Plasmids are circular pieces of DNA that replicate independently chromosomal DNA, ranging in size from 1000 bps to more than 10,000. They are most commonly found in prokaryotes and occaisonally archae, but are rare in eukaryotic organisms. Since their discovery in the early 1950s, scientists have used them in molecular cloning for a variety of applications such as gene therapy and genetic engineering.


Typical plasmid structure. Source:

These applications involve the use of plasmids as vectors to carry a particular gene of interest into another organism. This allows for an efficient way to produce large quantities of a protein, to create a transgenic organism (genetic engineering) or as a therapy to treat a genetic disease.

────────────────────

BRIEF 1 — In the passage on plasmids, what size range is given for plasmids?
BRIEF 2 — Resume the passage on plasmids, picking up right after its final sentence.

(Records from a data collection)
────────────────────

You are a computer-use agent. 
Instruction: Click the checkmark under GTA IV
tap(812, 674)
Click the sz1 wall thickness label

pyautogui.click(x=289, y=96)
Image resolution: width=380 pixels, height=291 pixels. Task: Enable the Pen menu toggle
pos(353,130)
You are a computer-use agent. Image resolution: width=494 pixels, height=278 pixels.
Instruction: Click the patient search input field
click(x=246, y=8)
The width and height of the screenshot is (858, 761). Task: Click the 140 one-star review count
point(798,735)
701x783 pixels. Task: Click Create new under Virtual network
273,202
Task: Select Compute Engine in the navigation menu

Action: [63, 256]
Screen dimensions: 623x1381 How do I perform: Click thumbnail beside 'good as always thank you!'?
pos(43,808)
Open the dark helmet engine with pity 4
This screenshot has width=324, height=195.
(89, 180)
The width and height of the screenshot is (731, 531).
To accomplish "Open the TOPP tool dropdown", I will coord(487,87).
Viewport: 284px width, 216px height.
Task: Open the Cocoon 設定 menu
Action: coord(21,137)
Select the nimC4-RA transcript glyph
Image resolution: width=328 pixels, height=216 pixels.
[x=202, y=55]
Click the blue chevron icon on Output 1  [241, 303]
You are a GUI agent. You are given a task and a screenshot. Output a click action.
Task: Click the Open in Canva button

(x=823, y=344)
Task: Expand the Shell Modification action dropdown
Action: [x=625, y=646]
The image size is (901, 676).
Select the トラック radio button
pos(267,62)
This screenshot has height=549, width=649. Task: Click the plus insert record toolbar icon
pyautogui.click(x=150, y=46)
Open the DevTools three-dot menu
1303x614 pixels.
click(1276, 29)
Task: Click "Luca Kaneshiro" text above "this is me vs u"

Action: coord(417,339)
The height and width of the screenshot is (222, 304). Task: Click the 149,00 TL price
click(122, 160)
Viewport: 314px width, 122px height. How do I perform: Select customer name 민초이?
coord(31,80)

────────────────────

EXERCISE RESPONSE 1 — They range from 1000 bps to more than 10,000.

EXERCISE RESPONSE 2 —
To accomplish this the plasmid is built to include a multiple cloning site, or polylinker site. This contains multiple restriction sites, which are targets for restriction endonucleases/enzymes. These enzymes will cut DNA at very specific sequences, allowing for the insertion of a gene into a plasmid. The gene of interest can then be inserted and ligated to the plasmid. Also included in plasmid vectors are some type of selection marker, to ensure uptake of the DNA. In bacterial systems, this selection marker is most often some form of antibiotic resistance. After transfecting bacteria with the engineered plasmid, they are grown on agar plates containing the antibiotic. Thus, only those cells that took up the plasmid will be able to survive while those that did not will die.